DraftKings and FanDuel merger expected to free up more funds for advertising and marketing
Fantasy sports sites DraftKings and FanDuel have set aside their rivalry and agreed a merger as the two companies prepare to face down regulatory and legal challenges to their businesses which has impacted on their marketing capabilities.
The ongoing legal battles have forced DraftKings and FanDuel to cut back on advertising
Following months of speculation over a possible merger, the two companies confirmed the deal pending approval from regulators which is expected in the second half of 2017.
DraftKings chief executive, Jason Robins, is set for the same role at the new company, while FanDuel chief Nigel Eccles will take up the role of chairman.

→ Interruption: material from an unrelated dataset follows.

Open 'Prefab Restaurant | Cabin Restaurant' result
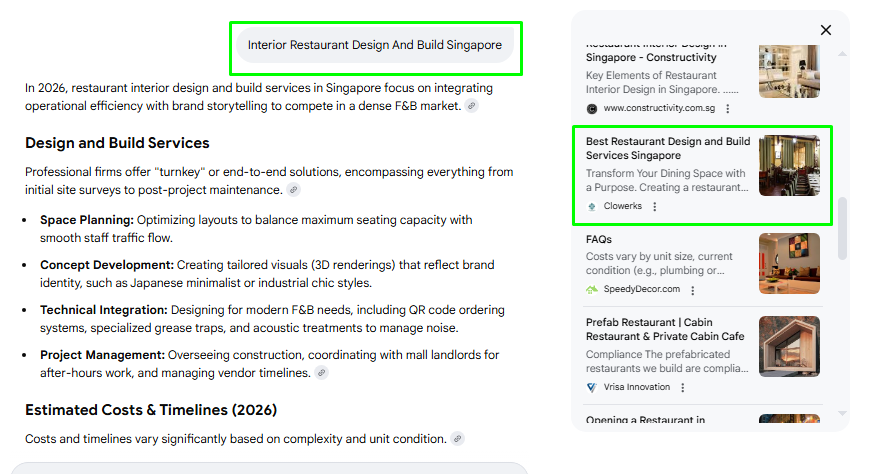 [x=665, y=330]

The headquarters of the new company will be divided between the New York and Boston offices.
Robins said in a statement: “Joining forces will allow us to truly realize the potential of our vision, and as a combined company, we will be able to accelerate the pace of innovation and bring a richer experience to our customers than we ever could have done separately.”

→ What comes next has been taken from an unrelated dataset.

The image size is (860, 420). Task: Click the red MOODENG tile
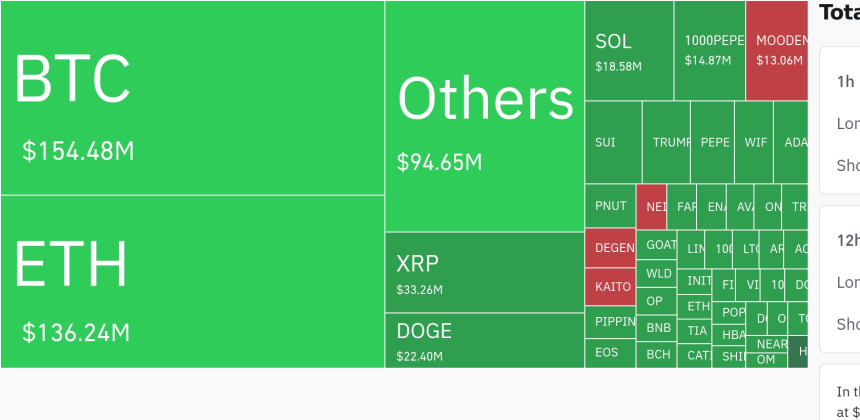pyautogui.click(x=776, y=51)
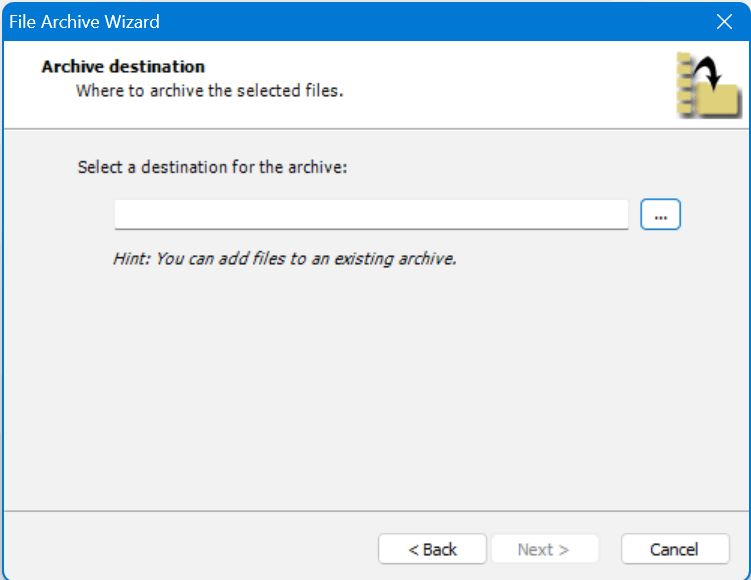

Eccles added: “While both companies have accomplished much already this transaction will create a business that can offer a greater variety of offerings, appealing to new users, including the tens of millions of season-long fantasy players that haven’t yet tried our products.”
Combining the companies will free up funds for ongoing legal defences and lobbying to change legislation which has forced the pair to pull out of several states that ruled that the sites were violating state gambling laws.
The cost of ongoing lobbying to convince state legislatures to explicitly legalise their business has also forced both companies to cut back on their marketing campaigns.
Last year DraftKings, which has investments from 21st Century Fox, and FanDuel, backed by Comcast Corp, spent a combined $500 million on advertising and the cuts created a ripple effect across the sports media industry.
Executives at Walt Disney Co. recently told investors that a “significant” decrease in advertising from fantasy firms during the quarter ended (ended Oct 1) contributed to a 13% decline in ESPN’s ad revenue.
No decision has been taken with regards to the branding of the new company, leaving open the possibility that both could continue to run as separate brands when the deal closes.